■ AVAILABLE RECORDS:
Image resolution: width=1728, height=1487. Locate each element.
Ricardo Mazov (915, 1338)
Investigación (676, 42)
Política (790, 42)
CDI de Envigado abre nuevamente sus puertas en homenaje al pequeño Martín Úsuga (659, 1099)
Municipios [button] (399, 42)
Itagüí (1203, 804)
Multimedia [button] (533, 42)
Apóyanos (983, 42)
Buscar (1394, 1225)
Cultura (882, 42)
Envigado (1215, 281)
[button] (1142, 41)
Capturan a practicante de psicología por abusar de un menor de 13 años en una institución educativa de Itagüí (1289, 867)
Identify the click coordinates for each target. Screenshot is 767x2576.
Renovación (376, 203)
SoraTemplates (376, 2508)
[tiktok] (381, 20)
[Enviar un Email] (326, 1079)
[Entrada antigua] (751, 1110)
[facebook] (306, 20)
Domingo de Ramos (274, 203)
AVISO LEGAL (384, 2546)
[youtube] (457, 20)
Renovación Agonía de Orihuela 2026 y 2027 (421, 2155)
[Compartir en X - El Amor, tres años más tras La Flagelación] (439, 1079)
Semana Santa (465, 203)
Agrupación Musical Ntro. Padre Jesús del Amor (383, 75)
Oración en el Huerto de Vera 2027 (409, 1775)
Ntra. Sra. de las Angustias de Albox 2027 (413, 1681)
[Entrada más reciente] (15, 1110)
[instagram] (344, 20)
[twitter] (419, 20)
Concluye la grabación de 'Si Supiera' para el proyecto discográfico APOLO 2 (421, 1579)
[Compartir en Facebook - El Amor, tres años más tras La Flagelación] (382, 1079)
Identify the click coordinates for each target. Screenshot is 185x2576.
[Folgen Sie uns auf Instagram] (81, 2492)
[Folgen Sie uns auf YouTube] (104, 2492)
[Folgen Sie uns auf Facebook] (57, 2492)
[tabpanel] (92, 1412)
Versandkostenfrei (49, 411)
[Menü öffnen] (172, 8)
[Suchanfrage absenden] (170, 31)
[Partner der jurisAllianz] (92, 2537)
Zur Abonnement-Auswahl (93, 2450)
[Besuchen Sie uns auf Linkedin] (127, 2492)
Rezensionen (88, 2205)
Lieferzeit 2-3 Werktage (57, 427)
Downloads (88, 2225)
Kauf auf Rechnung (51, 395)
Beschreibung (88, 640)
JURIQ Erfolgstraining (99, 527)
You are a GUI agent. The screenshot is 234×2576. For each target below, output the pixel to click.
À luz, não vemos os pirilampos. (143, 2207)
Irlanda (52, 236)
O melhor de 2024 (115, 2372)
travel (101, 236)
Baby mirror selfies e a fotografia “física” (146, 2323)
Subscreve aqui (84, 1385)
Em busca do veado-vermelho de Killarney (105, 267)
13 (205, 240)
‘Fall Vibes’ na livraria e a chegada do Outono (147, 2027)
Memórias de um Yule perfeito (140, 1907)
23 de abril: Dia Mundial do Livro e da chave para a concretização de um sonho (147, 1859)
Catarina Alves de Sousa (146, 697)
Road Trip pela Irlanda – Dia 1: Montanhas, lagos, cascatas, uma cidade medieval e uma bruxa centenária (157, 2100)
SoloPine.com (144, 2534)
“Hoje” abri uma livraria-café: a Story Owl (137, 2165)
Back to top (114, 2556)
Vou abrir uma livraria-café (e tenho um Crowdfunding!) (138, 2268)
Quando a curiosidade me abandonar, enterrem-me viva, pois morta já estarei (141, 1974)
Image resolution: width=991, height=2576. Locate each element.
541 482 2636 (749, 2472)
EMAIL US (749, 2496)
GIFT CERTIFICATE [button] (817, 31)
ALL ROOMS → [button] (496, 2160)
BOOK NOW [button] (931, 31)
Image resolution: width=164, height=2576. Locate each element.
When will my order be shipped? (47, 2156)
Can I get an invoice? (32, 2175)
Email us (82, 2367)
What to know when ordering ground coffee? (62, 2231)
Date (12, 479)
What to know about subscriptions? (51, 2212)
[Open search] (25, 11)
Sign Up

■ WORK TO COMPLETE: The first line of the entries above marks where to begin; repeat each line exactly through the one that contains "Ntra. Sra. de", and include that line.

■ EXERCISE SOLUTION:
Image resolution: width=1728, height=1487. Locate each element.
Ricardo Mazov (915, 1338)
Investigación (676, 42)
Política (790, 42)
CDI de Envigado abre nuevamente sus puertas en homenaje al pequeño Martín Úsuga (659, 1099)
Municipios [button] (399, 42)
Itagüí (1203, 804)
Multimedia [button] (533, 42)
Apóyanos (983, 42)
Buscar (1394, 1225)
Cultura (882, 42)
Envigado (1215, 281)
[button] (1142, 41)
Capturan a practicante de psicología por abusar de un menor de 13 años en una institución educativa de Itagüí (1289, 867)
Identify the click coordinates for each target. Screenshot is 767x2576.
Renovación (376, 203)
SoraTemplates (376, 2508)
[tiktok] (381, 20)
[Enviar un Email] (326, 1079)
[Entrada antigua] (751, 1110)
[facebook] (306, 20)
Domingo de Ramos (274, 203)
AVISO LEGAL (384, 2546)
[youtube] (457, 20)
Renovación Agonía de Orihuela 2026 y 2027 (421, 2155)
[Compartir en X - El Amor, tres años más tras La Flagelación] (439, 1079)
Semana Santa (465, 203)
Agrupación Musical Ntro. Padre Jesús del Amor (383, 75)
Oración en el Huerto de Vera 2027 (409, 1775)
Ntra. Sra. de las Angustias de Albox 2027 (413, 1681)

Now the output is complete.